In Guru JI's 52 Hukams, though it DOES list the required banis Japji Sahib, Rehras Sahib, and Kirtan Sohila, it does *not* mention at all the banis Jaap Sahib, Tav Prasad Swaiye, nor Benti Chaupai. Coincidence??

This is why I stated what I did earlier about Rehet Maryada regarding the nitnem banis. I accept the panthic decision on what banis to include, so I follow sikh rehet maryada. However, having said that, going by Guru Gobind Singh Ji's 52 hukams (the original rehet maryada if you will) it does not look like these were originally part of our nitnem requirements at all. Though they are part of the only 50 or so pages of DG that are generally considered *proven* to be written by Guru Gobind Singh Ji, for whatever reason he himself chose to exclude these from his 52 hukamnamas.


----------



## Harkiran Kaur (Sep 8, 2016)

1) Dharam di Kirat karni – Earn by honest means.

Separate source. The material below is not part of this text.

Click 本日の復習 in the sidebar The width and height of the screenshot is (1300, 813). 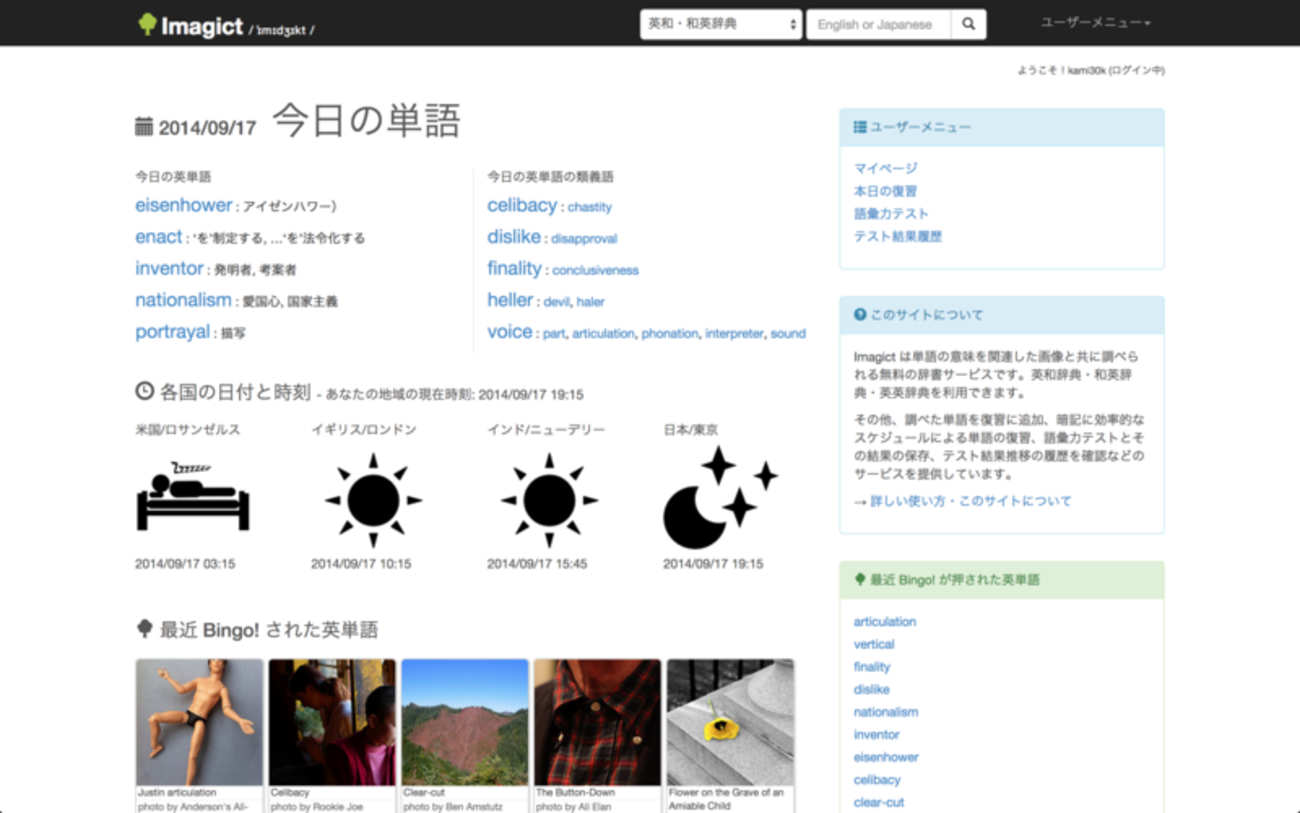coord(885,191)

2) Daswand dena – Give one tenth of your salary.

3) Gurbani kantth karni – Memorize Gurbani.

4) Amrit Vaelae utthna – Wake up Amrit Vela (before dawn).

5) Sikh sewak di sewa ruchi naal karni – Serve a Sikh Servant with devotion.

6) Gurbani dae arth Sikh vidhvana tuo parrhnae- Learn the meanings of Gurbani from Sikh Scholars.

7) Punj Kakaar di Rehat drirh kar rukhni – Follow the discipline of the 5 K’s strictly.

8) Shabad da abhihas karna – Practice Shabad Gurbani in life.

9) Sat-Saroop Satgur da dhian dharna – Concentrate on the True Guru (God).

10) Guru Granth Sahib Ji noo Guru mananaa – *Accept the Guru Granth Sahib as Guru.*

11) Kaarjaan dae arambh vich ardaas karni – At the beginning of a task, do *ardaas*.

12) Jaman, maran, ja viah mokae Jup da paatth kar tihaaval (Karaah Parsaad) kar anand sahib dia punj paurian, ardaas, pratham punj pyaariaan atae hazoori granthi noo vartaa kae oprunth sangat noo vartaaouna – At birth, death, or marriage ceremonies, do *Japji Sahib*, make Karaah Parshaad, do five stanzas of* anand sahib*, do *ardaas*, and then distribute Karaah Parshaad to the Panj Pyare, the Granthi, and then to the sangat.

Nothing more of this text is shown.